## [SELECTED TEXT]
##############################
Rent prices keep going down in Toronto but rising in nearby cities
It may be getting slightly less expensive to rent a place in Toronto amid the COVID-19 pandemic, but new data suggests that it's getting pricier to live in cities that surround the GTA.
One-bedroom units remained flat, month-over-month, at $2,100 in July, and two-bedrooms dropped roughly 1.9 per cent to reach $2,650.
Year-over-year, average rental prices for one bedrooms and two bedrooms in Toronto actually declined by 8.7 per cent and 7.0 per cent, respectively.
Barrie, on the other hand, experienced meteoric growth in the one-bedroom rental sector with a month-over-month average price increase of 5.1 per cent, and a year-over-year jump of 13.1 per cent.
At $1,640 per month, it's still significantly cheaper to rent in Barrie than in a major urban market, but the small city roughly two hours north of Toronto experienced the highest rental price increase growth of any Canadian city surveyed by Padmapper in July.
##############################
## [YOUR TASKS]
A) Decide whether each statement agrees with the article on Toronto-area rent prices, and answer yes or no, quoting the words of the article that settle it: (i) In July, the average one-bedroom rent in Toronto was unchanged from the month before, at $2,100. (ii) Two-bedroom rents in Toronto fell 8.7 percent year-over-year. (iii) Barrie lies roughly two hours south of Toronto.
B) Write the next few sentences of the article on Toronto-area rent prices, following on from its last sentence.

## [LISTED ENTRIES]
##############################
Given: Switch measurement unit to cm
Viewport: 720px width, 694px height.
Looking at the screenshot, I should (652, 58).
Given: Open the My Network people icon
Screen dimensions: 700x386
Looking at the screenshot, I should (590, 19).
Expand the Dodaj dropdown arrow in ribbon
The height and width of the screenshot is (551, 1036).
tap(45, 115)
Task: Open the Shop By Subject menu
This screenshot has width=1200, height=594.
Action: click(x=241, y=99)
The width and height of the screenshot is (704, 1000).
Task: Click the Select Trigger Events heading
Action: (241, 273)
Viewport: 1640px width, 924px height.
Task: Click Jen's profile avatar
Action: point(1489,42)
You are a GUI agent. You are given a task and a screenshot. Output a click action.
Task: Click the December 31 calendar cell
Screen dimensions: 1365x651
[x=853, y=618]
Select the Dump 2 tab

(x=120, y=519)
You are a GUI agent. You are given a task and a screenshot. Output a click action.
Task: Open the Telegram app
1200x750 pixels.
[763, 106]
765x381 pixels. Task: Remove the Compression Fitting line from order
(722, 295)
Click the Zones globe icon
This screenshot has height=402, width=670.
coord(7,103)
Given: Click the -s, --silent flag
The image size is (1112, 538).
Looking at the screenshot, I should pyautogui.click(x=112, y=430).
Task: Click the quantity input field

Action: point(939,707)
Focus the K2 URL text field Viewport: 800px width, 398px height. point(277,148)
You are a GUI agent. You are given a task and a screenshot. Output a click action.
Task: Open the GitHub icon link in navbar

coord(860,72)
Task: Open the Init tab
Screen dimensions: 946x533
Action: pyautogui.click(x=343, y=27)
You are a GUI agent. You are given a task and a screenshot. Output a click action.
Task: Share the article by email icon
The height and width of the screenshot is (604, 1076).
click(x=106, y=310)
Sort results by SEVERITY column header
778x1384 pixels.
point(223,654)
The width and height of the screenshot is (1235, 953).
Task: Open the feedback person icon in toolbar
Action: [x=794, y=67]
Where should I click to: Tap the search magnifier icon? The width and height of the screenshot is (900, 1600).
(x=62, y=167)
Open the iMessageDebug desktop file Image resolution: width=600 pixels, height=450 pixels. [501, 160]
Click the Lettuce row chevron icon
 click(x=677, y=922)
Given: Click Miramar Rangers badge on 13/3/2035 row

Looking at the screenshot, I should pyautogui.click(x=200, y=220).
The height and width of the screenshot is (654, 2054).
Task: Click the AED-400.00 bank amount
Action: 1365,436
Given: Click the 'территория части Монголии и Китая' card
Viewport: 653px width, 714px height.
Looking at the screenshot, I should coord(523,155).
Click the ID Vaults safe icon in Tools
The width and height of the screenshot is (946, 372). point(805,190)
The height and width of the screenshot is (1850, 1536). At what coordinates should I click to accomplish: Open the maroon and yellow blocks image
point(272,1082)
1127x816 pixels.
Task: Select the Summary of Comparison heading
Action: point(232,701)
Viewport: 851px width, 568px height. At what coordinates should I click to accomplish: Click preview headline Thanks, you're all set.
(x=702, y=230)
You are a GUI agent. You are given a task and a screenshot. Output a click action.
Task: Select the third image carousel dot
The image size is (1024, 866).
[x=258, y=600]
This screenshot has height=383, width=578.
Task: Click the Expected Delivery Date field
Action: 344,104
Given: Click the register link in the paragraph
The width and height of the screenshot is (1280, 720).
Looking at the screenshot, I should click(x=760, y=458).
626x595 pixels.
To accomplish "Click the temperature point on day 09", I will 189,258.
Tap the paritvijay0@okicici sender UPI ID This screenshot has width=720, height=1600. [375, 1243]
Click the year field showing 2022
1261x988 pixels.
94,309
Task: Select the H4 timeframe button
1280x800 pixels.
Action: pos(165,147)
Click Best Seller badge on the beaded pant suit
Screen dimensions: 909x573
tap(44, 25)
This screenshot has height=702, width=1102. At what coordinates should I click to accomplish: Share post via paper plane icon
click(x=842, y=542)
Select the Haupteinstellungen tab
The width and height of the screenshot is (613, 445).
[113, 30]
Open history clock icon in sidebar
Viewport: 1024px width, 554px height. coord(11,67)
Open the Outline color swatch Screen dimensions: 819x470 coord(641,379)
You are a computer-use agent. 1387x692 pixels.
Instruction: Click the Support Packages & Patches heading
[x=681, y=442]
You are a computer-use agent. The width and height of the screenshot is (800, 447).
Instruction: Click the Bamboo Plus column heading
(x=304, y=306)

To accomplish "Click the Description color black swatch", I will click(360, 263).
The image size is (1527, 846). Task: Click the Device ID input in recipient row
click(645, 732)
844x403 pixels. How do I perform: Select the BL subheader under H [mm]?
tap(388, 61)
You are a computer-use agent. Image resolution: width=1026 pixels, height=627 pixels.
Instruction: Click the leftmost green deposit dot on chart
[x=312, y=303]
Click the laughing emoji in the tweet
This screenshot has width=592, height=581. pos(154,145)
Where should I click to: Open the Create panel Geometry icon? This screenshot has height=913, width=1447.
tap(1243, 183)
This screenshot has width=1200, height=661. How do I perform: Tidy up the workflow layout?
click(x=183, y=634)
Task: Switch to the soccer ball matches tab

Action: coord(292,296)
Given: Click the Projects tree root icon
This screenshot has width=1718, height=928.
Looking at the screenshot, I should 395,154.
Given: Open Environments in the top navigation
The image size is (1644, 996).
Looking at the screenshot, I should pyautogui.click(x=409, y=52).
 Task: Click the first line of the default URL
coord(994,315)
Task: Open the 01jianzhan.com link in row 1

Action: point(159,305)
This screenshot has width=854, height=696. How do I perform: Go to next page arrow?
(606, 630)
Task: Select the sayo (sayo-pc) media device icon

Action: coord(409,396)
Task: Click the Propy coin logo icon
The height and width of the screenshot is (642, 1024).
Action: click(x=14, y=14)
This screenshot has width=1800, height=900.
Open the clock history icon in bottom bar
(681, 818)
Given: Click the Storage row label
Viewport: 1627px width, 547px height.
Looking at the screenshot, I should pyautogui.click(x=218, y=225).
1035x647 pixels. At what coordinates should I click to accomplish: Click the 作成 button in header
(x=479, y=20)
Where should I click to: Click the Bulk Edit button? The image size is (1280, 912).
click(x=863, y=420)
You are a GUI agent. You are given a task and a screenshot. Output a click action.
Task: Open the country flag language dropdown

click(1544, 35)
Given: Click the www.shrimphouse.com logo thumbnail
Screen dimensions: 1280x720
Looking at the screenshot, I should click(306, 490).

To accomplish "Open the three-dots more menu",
##############################
## [ANSWERS BELOW]
A)
(i) Yes: "One-bedroom units remained flat, month-over-month, at $2,100 in July"
(ii) No: "average rental prices for one bedrooms and two bedrooms in Toronto actually declined by 8.7 per cent and 7.0 per cent, respectively"
(iii) No: "the small city roughly two hours north of Toronto"

B)
It was Oshawa that marked the steepest average increase in rents for two-bedroom apartments. At a new rate of $1,600 per month, two-bedrooms shot up 5.3 per cent month-over-month and a whopping 15.1 per cent year-over-year in Oshawa.
"While the 2 priciest cities in Canada experienced another month of declining prices... neighboring markets saw rents continue to climb," writes Padmapper of the trend, citing Barrie, Oshawa and Hamilton as examples in the Toronto area.
"Exacerbating the trend from previous months, the pandemic has continued to push demand for rentals away from big, pricy cities toward more affordable, satellite ones that offer renters more space without being too far of a commute to the main cities."
The purported mass exodus of downtown dwellers into the burbs and surrounding cities isn't alone in driving down rent prices for the downtown core, however.
A lack of demand due to health and financial concerns is said to be another factor behind declining rent prices in Toronto, as is a surge of supply as Airbnb-lords turn their short-term rental units into long-term housing.